Below are some records. Quote exactly the lines from the one that contains "The width and height of the screenshot is (681, 554)." through the last, both included, and leave out the pictures.

(Exercise data)

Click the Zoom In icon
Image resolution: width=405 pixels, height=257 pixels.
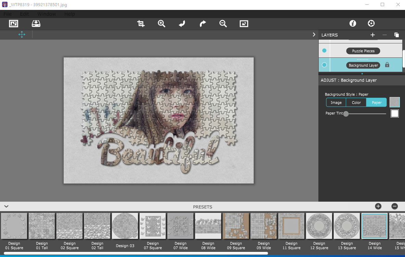point(161,24)
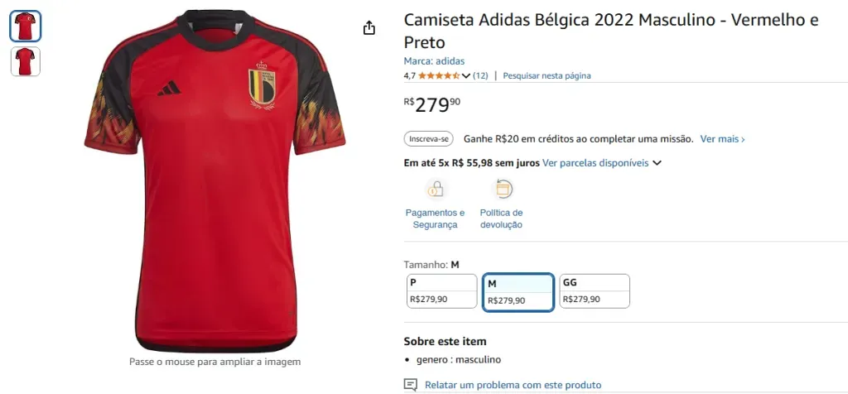Screen dimensions: 848x394
Task: Select the back view jersey thumbnail
Action: click(x=25, y=61)
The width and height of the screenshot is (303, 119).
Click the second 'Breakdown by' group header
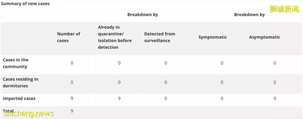(249, 15)
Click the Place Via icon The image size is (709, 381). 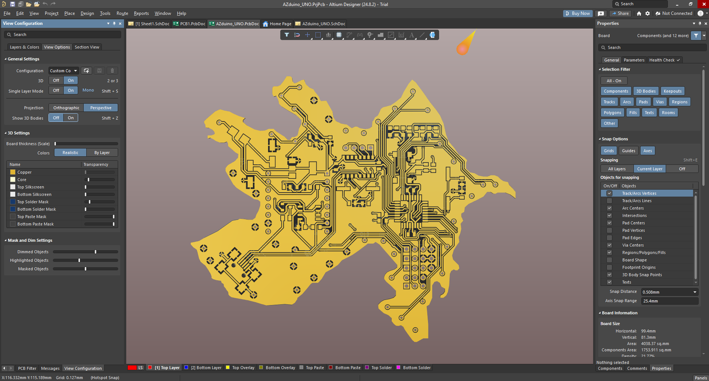point(370,35)
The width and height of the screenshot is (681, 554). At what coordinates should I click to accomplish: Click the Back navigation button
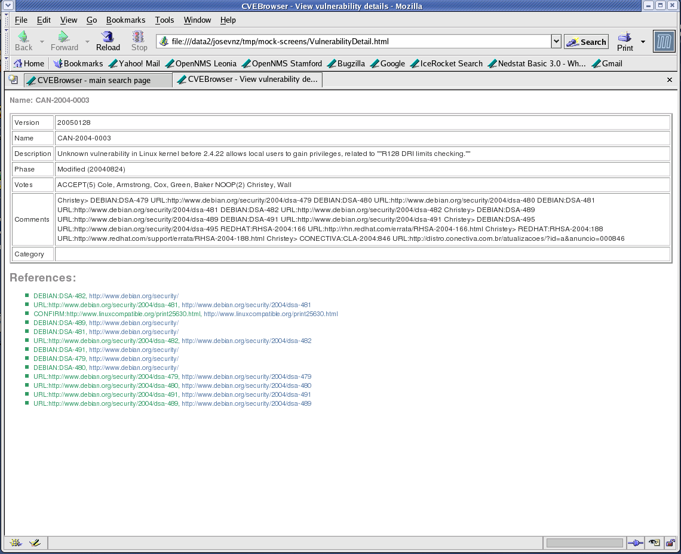click(23, 41)
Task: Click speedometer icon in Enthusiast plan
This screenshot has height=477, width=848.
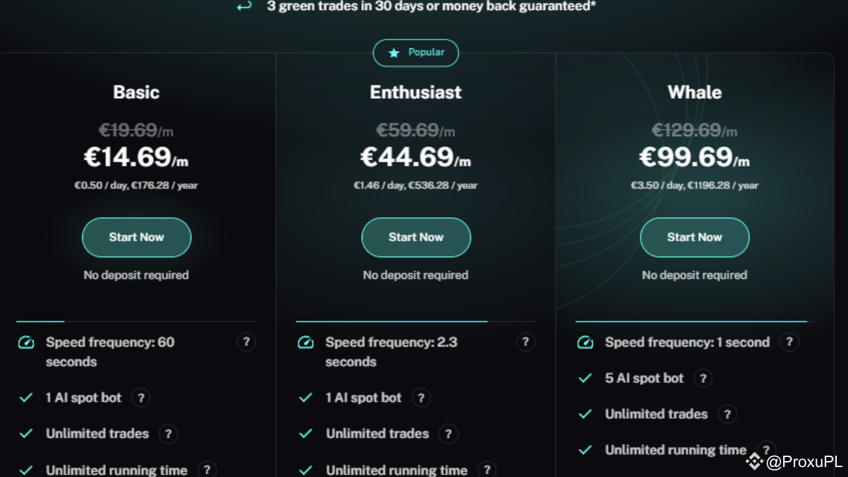Action: pyautogui.click(x=305, y=343)
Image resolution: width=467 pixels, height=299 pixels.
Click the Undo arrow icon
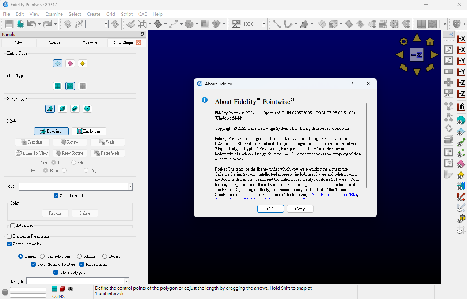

(End Exercise data)

Written answer
The width and height of the screenshot is (681, 554). At what coordinates should I click to accomplish: Click the Back navigation button
click(23, 41)
Task: Click speedometer icon in Enthusiast plan
This screenshot has height=477, width=848.
Action: pyautogui.click(x=305, y=343)
Image resolution: width=467 pixels, height=299 pixels.
Click the Undo arrow icon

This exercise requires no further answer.